Citigroup has achieved much since the 2008-2009 banking crisis, including becoming even better diversified regionally, as well as in terms of its line of outstanding banking products and services in all major market segments of consumer and business banking.
However, ironically, it is precisely these factors, namely the strong dependency of Citigroup Inc (NYSE:C)‘s sales and profits on international markets and the associated dollar exchange risks associated with this large international exposure, that now create a situation in which Citigroup faces more and stronger risks than its peers.
For example, Wells Fargo & Co (NYSE:WFC), which I reviewed and recommended as a buy, generates a much lower share of its revenue and profit from international markets, being more focused on the domestic U.S. business. Even Bank of America Corp (NYSE:BAC)‘s current short-term volatility caused by the uncertainty surrounding American International Group Inc (NYSE:AIG)‘s objections to the $8. billion Countrywide Financial settlement will probably be short-lived.

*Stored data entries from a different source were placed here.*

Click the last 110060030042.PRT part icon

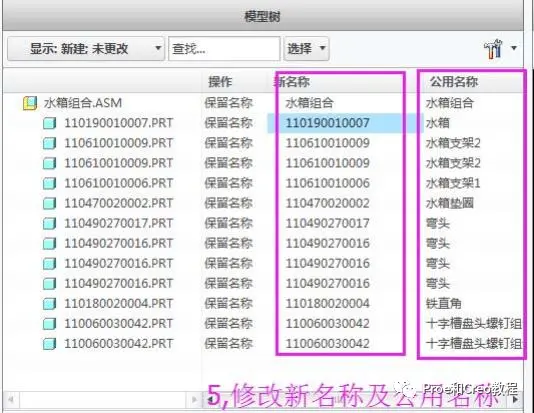[49, 344]
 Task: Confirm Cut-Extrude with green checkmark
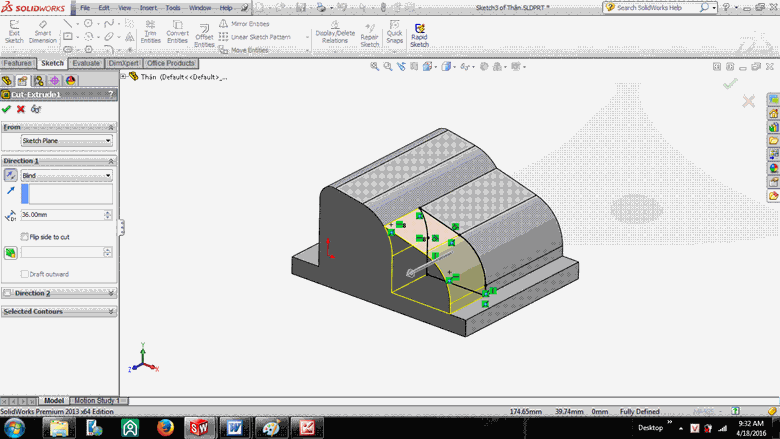7,109
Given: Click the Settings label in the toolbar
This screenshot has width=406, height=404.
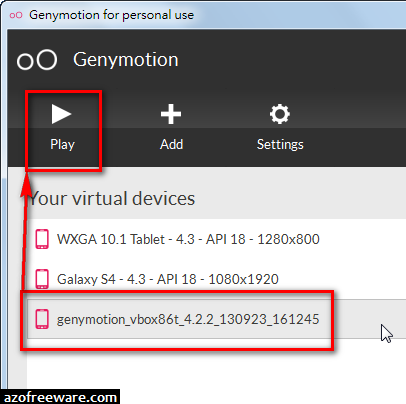Looking at the screenshot, I should pyautogui.click(x=280, y=145).
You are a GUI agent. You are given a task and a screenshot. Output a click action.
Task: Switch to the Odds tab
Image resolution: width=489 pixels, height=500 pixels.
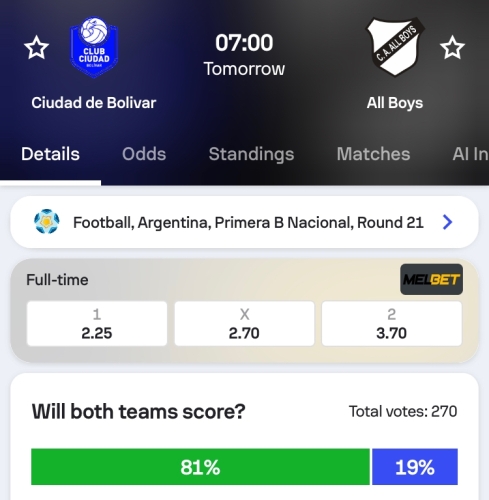click(144, 154)
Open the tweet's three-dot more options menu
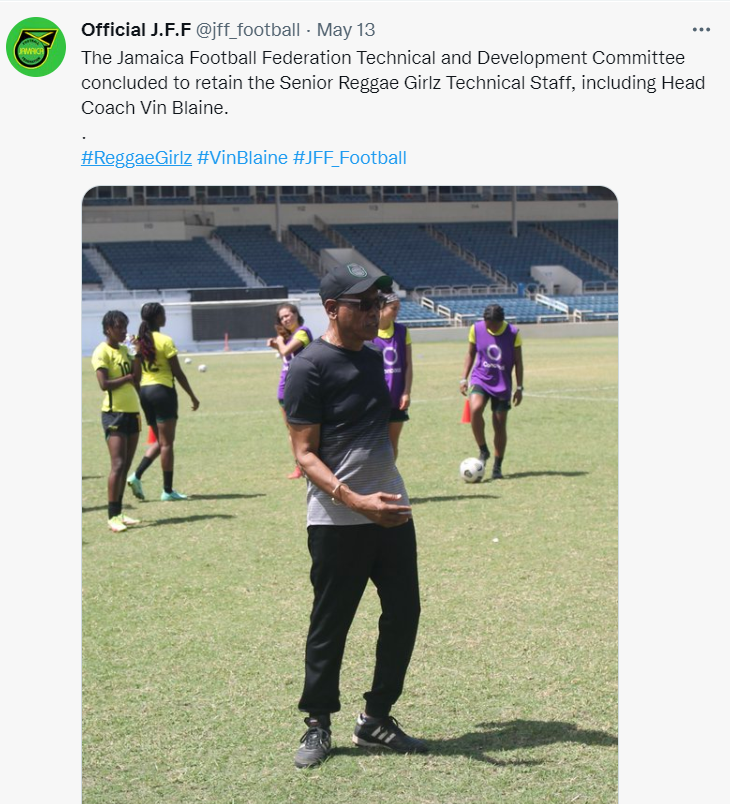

On the other hand, I strongly believe Citigroup Inc (NYSE:C) now faces such potential risks that the future price appreciation will be much slower, if there is any price growth for the rest of this year. In any case, the stock is likely to trade in a more volatile fashion for the rest of the year. Here is why:
Major risks Citigroup is facing
1. International markets dependency
Citigroup Inc (NYSE:C)‘s most recent quarterly financial report reveals that it generates almost 54% of its revenues from overseas markets, which are defined as outside of North America; so, even Canada and Mexico are included in the domestic revenue bucket, which represents only 46% of Citigroup’s revenue.
Furthermore, this report for the quarter ending March 31 reveals that net income decreased 14%, primarily reflecting lower revenues, higher expenses and higher effective tax rates on international operations. So, the international operations were a drag on the company’s performance, and are likely to not only continue to negatively impact Citi’s numbers but to do so with even greater intensity, if the recent forecasts for the lower international GDP growth outlook materialize. Some recent individual downward adjustments to individual countries’ growth forecasts, such as those of Germany and China, don’t exactly spell clear skies ahead.
As if the above headwinds were not enough, Citi and other major banks face a slightly lower 2013 U.S. growth forecast of 1.9% from the previous 2.1%.